Laura en haar collegae hebben in augustus 2015 van een deel van de plots grond verzameld. Na mengen van de grond is deze opgesplitst in twee porties. Een portie is gevriesdroogd om daarna de fosforeiwitten (PLFA) en neutrale vetzuren (NLFA) te analyseren. Het gaat hier om het analyseren van vetzuren die de membraan vormen van alle levende cellen. Verschillende groepen organismen hebben verschillende PLFA’s en NLFA’s. Dit kenmerk wordt gebruikt als biomarkers voor de samenstelling van de microbiële gemeenschap, om effecten van het bodembeheer zichtbaar te maken. Deze methode geeft informatie over relatieve hoeveelheden schimmels, bacteriën en actinomyceten. Bovendien wordt onderscheid gemaakt tussen saprotrofe schimmels en mycorrhiza schimmels, en tussen zogenaamde Gram positieve en Gram negatieve bacteriën die kunnen worden beschouwd als respectievelijk langzame en snelle groeiers. Het andere bodemmonster werd bij 4C bewaard om er o.a. chemische en fysische bodemparameters aan te bepalen. Daarnaast is deze grond gebruikt om met behulp van de Microresptm (Cambell et al. 2013) methode naar het functioneren van de microbiële gemeenschap te kijken. Naast de bodemanalyses is in maart 2016 opnieuw grond verzameld uit de veldproef om een bio-assay uit te voeren. In 5 liter potten werden 12 zaden van Japanse haver of 10 zaden van rogge gezaaid. Na 47 dagen werd hiervan de bovengrondse biomassa en de C- en N-gehalten in het blad bepaald.
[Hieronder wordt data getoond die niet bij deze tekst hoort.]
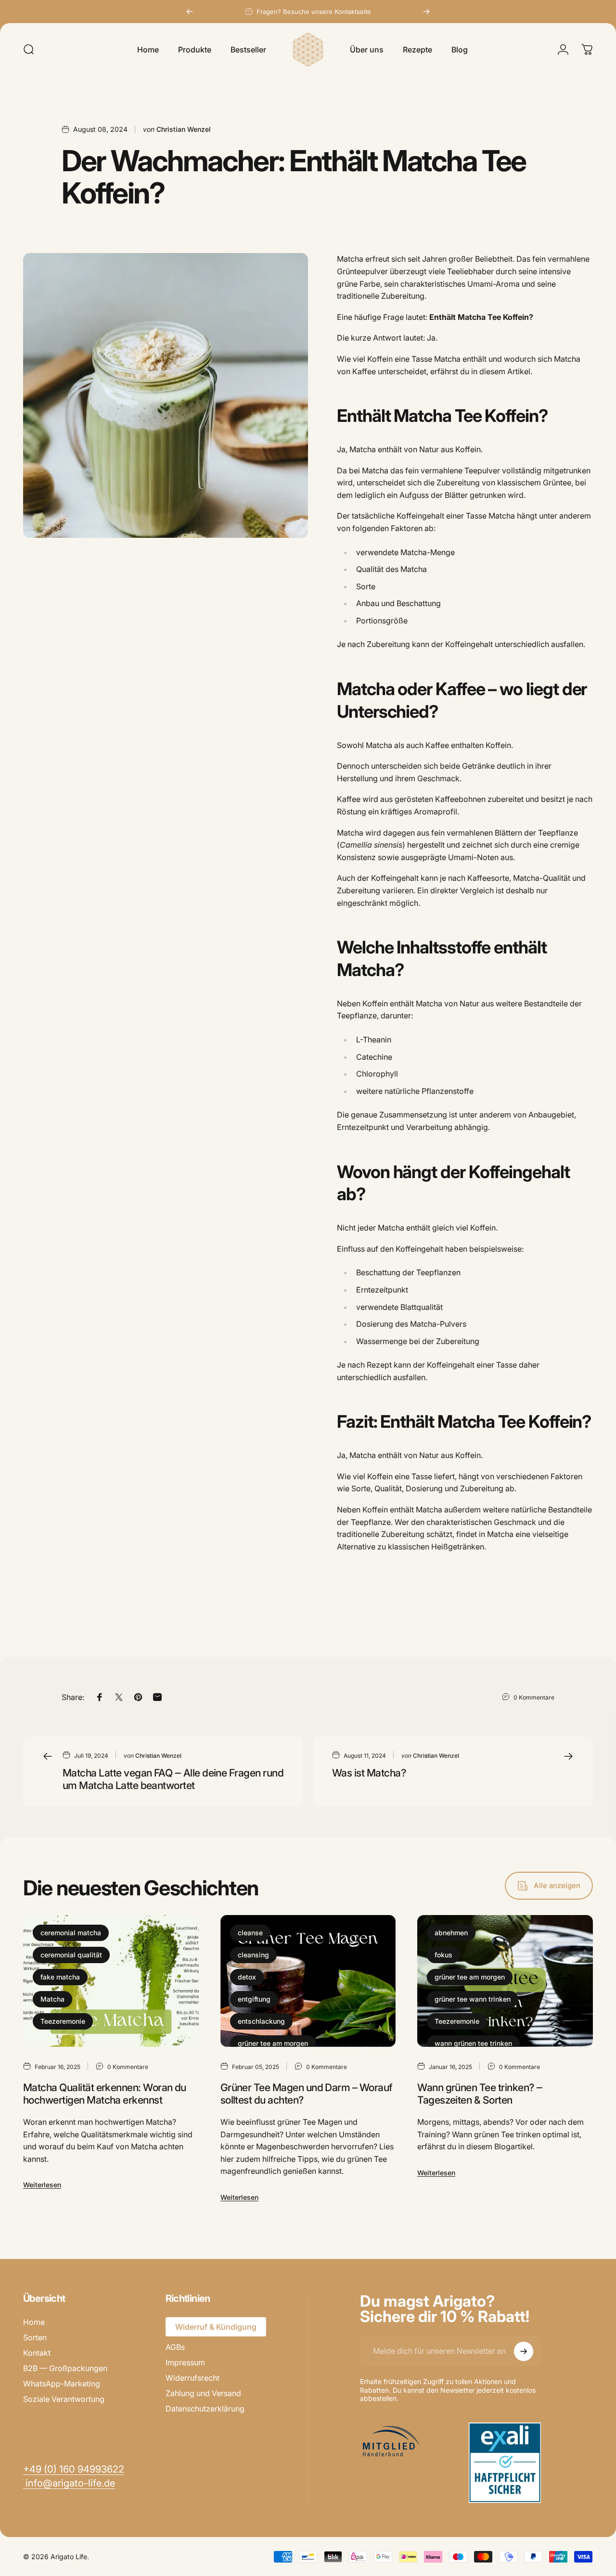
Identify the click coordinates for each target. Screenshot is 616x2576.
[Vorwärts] (426, 11)
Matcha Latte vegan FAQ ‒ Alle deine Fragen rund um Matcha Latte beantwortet (173, 1779)
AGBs (175, 2347)
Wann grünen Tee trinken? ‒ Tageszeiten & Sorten (479, 2093)
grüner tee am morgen (273, 2043)
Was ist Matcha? (369, 1772)
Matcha (52, 1999)
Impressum (185, 2362)
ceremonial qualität (71, 1955)
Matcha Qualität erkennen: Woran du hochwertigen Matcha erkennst (104, 2093)
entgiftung (254, 1999)
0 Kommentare (533, 1697)
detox (247, 1977)
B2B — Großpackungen (65, 2368)
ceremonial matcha (70, 1933)
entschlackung (261, 2021)
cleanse (250, 1933)
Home (34, 2322)
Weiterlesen (42, 2185)
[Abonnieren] (523, 2351)
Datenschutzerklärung (205, 2408)
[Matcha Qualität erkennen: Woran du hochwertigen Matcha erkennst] (111, 1981)
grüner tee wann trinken (473, 1999)
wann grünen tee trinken (473, 2043)
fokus (443, 1955)
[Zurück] (189, 11)
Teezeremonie (62, 2021)
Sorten (35, 2337)
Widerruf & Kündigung (216, 2327)
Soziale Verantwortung (63, 2399)
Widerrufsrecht (192, 2378)
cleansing (253, 1955)
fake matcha (60, 1977)
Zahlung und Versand (203, 2393)
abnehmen (451, 1933)
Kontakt (37, 2353)
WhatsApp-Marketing (61, 2383)
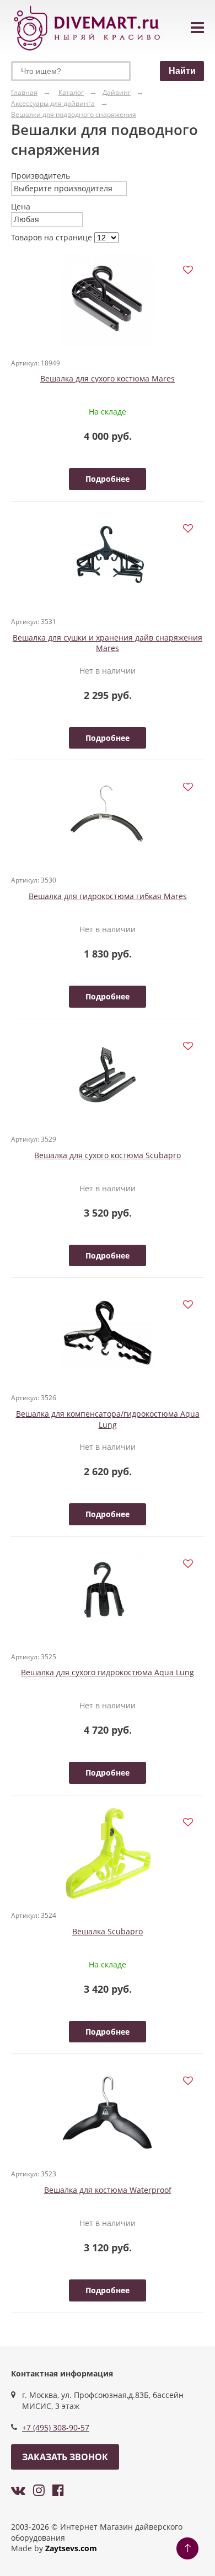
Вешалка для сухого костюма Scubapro (107, 1155)
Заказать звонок (65, 2457)
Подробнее (107, 479)
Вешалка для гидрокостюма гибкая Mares (108, 896)
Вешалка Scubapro (107, 1931)
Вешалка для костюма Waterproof (107, 2190)
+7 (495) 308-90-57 (55, 2427)
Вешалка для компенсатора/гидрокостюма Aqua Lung (108, 1419)
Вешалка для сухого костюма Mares (107, 378)
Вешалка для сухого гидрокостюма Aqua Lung (107, 1672)
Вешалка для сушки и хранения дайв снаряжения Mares (107, 643)
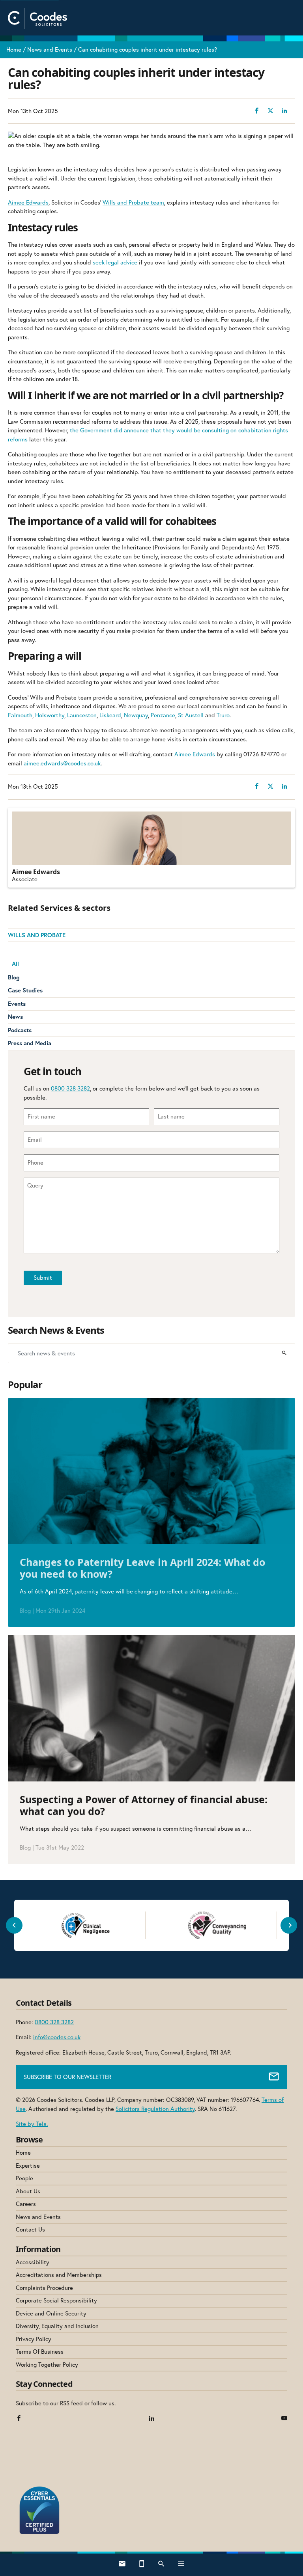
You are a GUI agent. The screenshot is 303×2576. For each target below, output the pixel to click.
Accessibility (32, 2262)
Wat zijn de belangrijkste resultaten?

Uit de PLFA, NLFA en Microresptm bleek dat plots met biologische management (ORG) en Japanse haver een hogere bacterie- en schimmel-biomassa hadden dan de conventioneel (CNV) beheerde plots met rogge. De algehele bodemrespiratie en het vermogen om complexere zuren af te breken bleek hoger in de ORG en rogge plots. Voor de afbraak van makkelijk afbreekbare koolstoffen werden echter geen verschillen waargenomen. Hoewel er voor de organische stof hoeveelheid (SOM) nog geen significante verschillen werden gevonden als gevolg van het type beheer en/of de gebruikte groenbemesters, waren er in de opgeloste organische koolstof (DOC) wel enkele significante verschillen te zien. Van de in 2006 en 2009 toegepaste bodemgezondheidsmaatregelen werden over het algemeen minder duidelijke verschillen gevonden, wat waarschijnlijk komt doordat de effecten gedurende de 6 jaren waren uitgedoofd en overschaduwd zijn door het beheer en de gebruikte groenbemesters. Uit de biotoets werd duidelijk dat de biologisch beheerde (ORG) grond ten opzichte van de conventioneel beheerde grond een hogere biomassa en lagere C:N ratio opleverde bij beide groenbemesters. Bij het meten van de fysische aspecten werd nog gevonden dat de ORG gronden inmiddels minder waterafstotend waren.

Conclusies

In dit langlopende veldonderzoek komt duidelijk naar voren dat het type bodemmanagement (ORG versus CNV) in combinatie met specifieke groenbemesters en bodemgezondheidsmaatregelen, de bodem microbiologische gemeenschap en het functioneren significant kunnen veranderen. Na 10 jaar van biologisch beheer zijn de bodems en hun microbioom inmiddels beter in staat om moeilijk afbreekbare stoffen om te zetten en nutriënten beschikbaar te maken voor de gewassen. Sommige resultaten geven ook aan dat dit waarschijnlijk al gevolgen heeft voor de opbouw van de bodem organische stof en andere fysische aspecten zoals de opname van water. Dit soort veranderingen maken de bodems duurzamer, veerkrachtiger en minder kwetsbaar voor bijvoorbeeld de gevolgen van klimaatverandering.

Literatuur

Laura B. Martínez-García; Gerard Korthals; Lijbert Brussaard; Helene Bracht-Jørgensen; Gerlinde B De Deyn. Organic management and cover crop species steer soil microbial community structure and functionality along with soil organic matter properties. Agriculture Ecosystems and Environment 263 (2018) 7-17

Campbell, C.D., Chapman, S.J., Cameron, C.M., Davidson, M.S., Potts, J.M., 2003. A rapid microtiter plate method to measure carbon dioxide evolved from carbon substrate amendments so as to determine the physiological profiles of soil microbial communities by using whole soil. Applied and environmental microbiology 69, 3593-3599.

Korthals, G.W., Thoden, T.C., van den Berg, W., Visser, J.H.M., 2014. Long-term effects of eight soil health treatments to control plant-parasitic nematodes and Verticillium dahliae in agro-ecosystems. Applied Soil Ecology 76, 112-123.